Écriture No.3 調性
西洋古典音楽理論の基本中の基本はなんといっても調性です。
調性の前身は旋法(mode)と呼ばれるもので、中世には8種類ありました。
それぞれ第一旋法から第八旋法と名付けられています。
教科書によっては、第一旋法をドリア旋法、第二旋法をヒポドリア旋法と読んだり、第一旋法を正格ドリア旋法、第二旋法を変格ドリア旋法と呼ぶ場合がありますが、同じことです。また、軸音は私の造語で、教科書によっては属音と書かれていることがあります。しかし、通常の和声でいう属音とは少し違うので注意が必要です。
私たちには慣れないと聞き分けるのが大変ですが、それぞれの旋法はすべて違う雰囲気を持っています。奇数の旋法(正格旋法)はどちらかというとダイナミックで堂々としていて、偶数の旋法(変格旋法)は穏やかな感じがあります。また、第一から第四旋法までは少し陰りがあり、第五から第八旋法は明るさを感じます。
時代が進むと、正格旋法と変格旋法の違いが薄れてきて、8つの旋法が4つの旋法とみなされるようになってきますが、一方で、さらに二つの旋法が登場します。
教科書によっては、イオニア旋法をUtの旋法、ドリア旋法をRéの旋法、フリギア旋法をMiの旋法・・・等と呼ぶことがあります。イオニア旋法はDoの旋法と呼ばれることもあります。UtはDoを表す昔の言い方で、歌いづらいという理由で後にDoにとってかわられました。
さて、ルネッサンス以降の音楽ではフリギア旋法を除き、終止する際に音階の第七音目は第一音目と半音関係を作る、というルールになってきます。

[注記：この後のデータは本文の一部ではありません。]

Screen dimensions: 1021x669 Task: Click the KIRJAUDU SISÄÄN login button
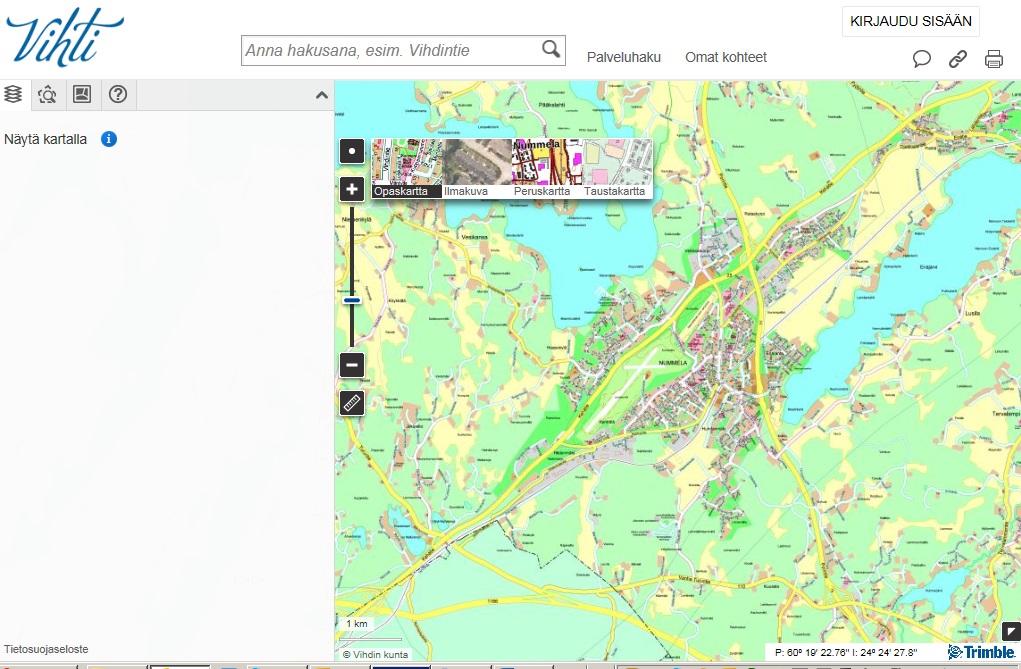coord(910,21)
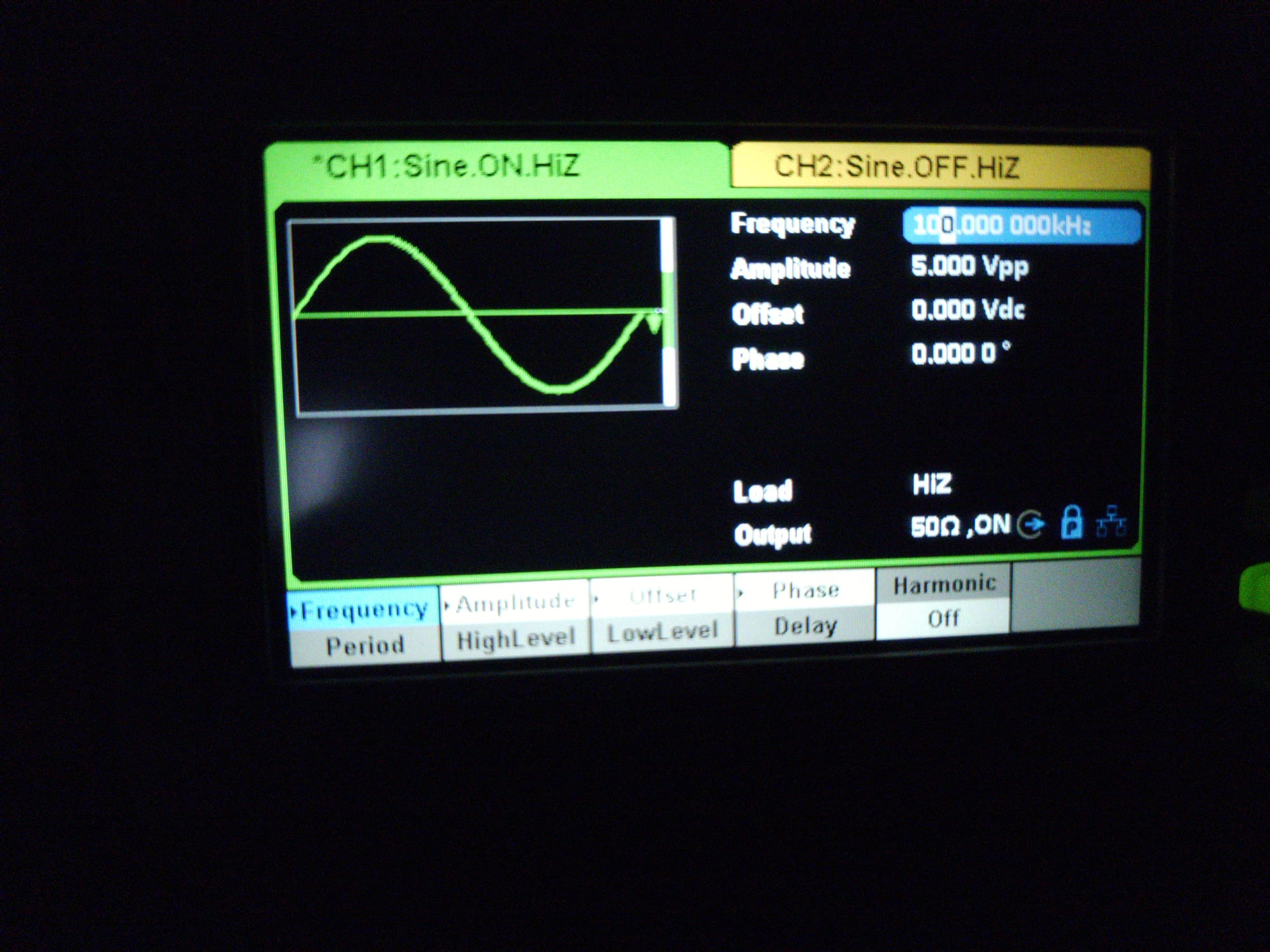Choose Amplitude softkey with arrow

(515, 602)
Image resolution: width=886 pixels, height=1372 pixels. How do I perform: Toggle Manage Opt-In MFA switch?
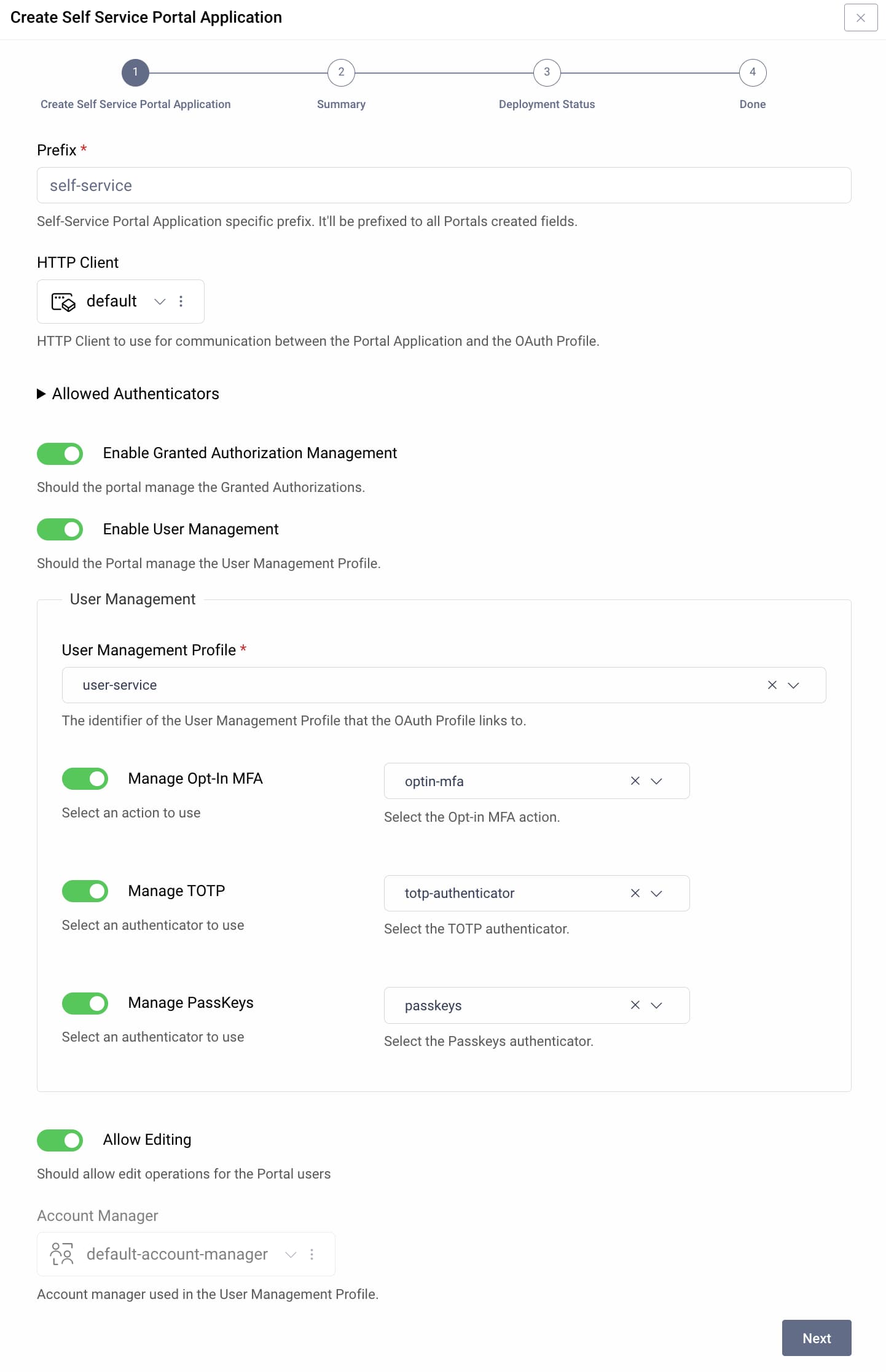85,779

イオニア旋法とリディア旋法はすでに半音(イオニア旋法ではSiとDo、リディア旋法ではMiとFa)ですが他の旋法では半音上げる必要が出てきます。
すると、ミクソリディア旋法はイオニア旋法と同じ旋法になってしまいこれを長旋法と呼び、ドリア旋法とエオリア旋法の折衷案のような感じで短旋法というものができました。
これが現在の調性音楽における長調と短調の発生になります。
この旋法において、各音に名称がつけられています。
Do Ré Mi Fa Sol La Siそれぞれに第一音、第二音、第三音、・・・と名前を付けることもありますが、次のような言い方をする場合も多く、これは覚えておく必要があります。
第一音 主音
第二音 上主音
第三音 中音
第四音 下属音
第五音 属音
第六音 下中音(上属音という場合もあり)
第七音 導音(下主音という場合もあり)
第二音の上主音は、主音の上の音、という意味です。
第三音の中音は、主音と属音のちょうど真ん中の音、という意味です。
第四音の下属音は、属音の下という意味です。
第五音の属音はドミナントの日本語訳で、歴史的には軸音が変化したものです。
第六音の下中音は中音が主音の3度上だったのに対し、3度下になるのが下中音という意味です。上属音というと属音の上の音という意味になり、私はこちらのほうが機能的にもうまく説明できていると思うのですが、日本の教科書でこの言い方が採用されているのは稀だと思います。
第七音の導音、これが調性音楽でもっとも重要な音になります。導音は和音の機能の意味も含んでいる音ですので、機能を考えない場合には下主音といいます。
まとめるとこのようになります。
機能とは何か・・・という話はまた後述したいと思います。
さきほどさらっと書きましたが、導音がもっとも重要な音であるということをあらためて強調して今回の話は終わりにします。